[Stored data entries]
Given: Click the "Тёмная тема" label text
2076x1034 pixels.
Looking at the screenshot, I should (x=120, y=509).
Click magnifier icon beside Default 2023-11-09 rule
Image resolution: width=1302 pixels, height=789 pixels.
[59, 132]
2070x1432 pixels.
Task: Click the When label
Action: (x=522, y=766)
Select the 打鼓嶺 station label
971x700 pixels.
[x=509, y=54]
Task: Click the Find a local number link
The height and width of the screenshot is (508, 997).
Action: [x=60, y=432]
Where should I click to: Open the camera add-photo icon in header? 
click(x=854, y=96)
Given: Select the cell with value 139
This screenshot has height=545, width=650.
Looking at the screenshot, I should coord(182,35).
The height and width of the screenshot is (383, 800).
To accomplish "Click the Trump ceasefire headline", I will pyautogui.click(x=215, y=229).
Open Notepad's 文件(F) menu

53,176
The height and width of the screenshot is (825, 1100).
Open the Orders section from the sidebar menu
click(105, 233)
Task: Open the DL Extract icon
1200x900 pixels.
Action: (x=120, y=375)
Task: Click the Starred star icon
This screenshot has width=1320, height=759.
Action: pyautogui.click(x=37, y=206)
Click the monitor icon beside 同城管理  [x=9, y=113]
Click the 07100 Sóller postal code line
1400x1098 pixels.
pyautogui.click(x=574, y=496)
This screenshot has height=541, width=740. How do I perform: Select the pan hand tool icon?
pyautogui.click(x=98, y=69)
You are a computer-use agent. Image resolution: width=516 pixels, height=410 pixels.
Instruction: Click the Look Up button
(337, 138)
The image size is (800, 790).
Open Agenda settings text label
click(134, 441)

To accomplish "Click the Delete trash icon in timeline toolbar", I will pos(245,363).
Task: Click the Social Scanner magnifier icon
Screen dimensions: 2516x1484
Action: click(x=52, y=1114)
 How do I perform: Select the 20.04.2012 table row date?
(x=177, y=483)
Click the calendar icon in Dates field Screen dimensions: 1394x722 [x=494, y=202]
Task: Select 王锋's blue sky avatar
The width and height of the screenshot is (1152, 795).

# Brief:
The records above need to be duplicated. Keep every word unchanged.

# Task solution:
Given: Click the "Тёмная тема" label text
2076x1034 pixels.
Looking at the screenshot, I should (x=120, y=509).
Click magnifier icon beside Default 2023-11-09 rule
Image resolution: width=1302 pixels, height=789 pixels.
[59, 132]
2070x1432 pixels.
Task: Click the When label
Action: (x=522, y=766)
Select the 打鼓嶺 station label
971x700 pixels.
[x=509, y=54]
Task: Click the Find a local number link
The height and width of the screenshot is (508, 997).
Action: [x=60, y=432]
Where should I click to: Open the camera add-photo icon in header? 
click(x=854, y=96)
Given: Select the cell with value 139
This screenshot has height=545, width=650.
Looking at the screenshot, I should coord(182,35).
The height and width of the screenshot is (383, 800).
To accomplish "Click the Trump ceasefire headline", I will pyautogui.click(x=215, y=229).
Open Notepad's 文件(F) menu

53,176
The height and width of the screenshot is (825, 1100).
Open the Orders section from the sidebar menu
click(105, 233)
Task: Open the DL Extract icon
1200x900 pixels.
Action: (x=120, y=375)
Task: Click the Starred star icon
This screenshot has width=1320, height=759.
Action: pyautogui.click(x=37, y=206)
Click the monitor icon beside 同城管理  [x=9, y=113]
Click the 07100 Sóller postal code line
1400x1098 pixels.
pyautogui.click(x=574, y=496)
This screenshot has height=541, width=740. How do I perform: Select the pan hand tool icon?
pyautogui.click(x=98, y=69)
You are a computer-use agent. Image resolution: width=516 pixels, height=410 pixels.
Instruction: Click the Look Up button
(337, 138)
The image size is (800, 790).
Open Agenda settings text label
click(134, 441)

To accomplish "Click the Delete trash icon in timeline toolbar", I will pos(245,363).
Task: Click the Social Scanner magnifier icon
Screen dimensions: 2516x1484
Action: click(x=52, y=1114)
 How do I perform: Select the 20.04.2012 table row date?
(x=177, y=483)
Click the calendar icon in Dates field Screen dimensions: 1394x722 [x=494, y=202]
Task: Select 王锋's blue sky avatar
The width and height of the screenshot is (1152, 795).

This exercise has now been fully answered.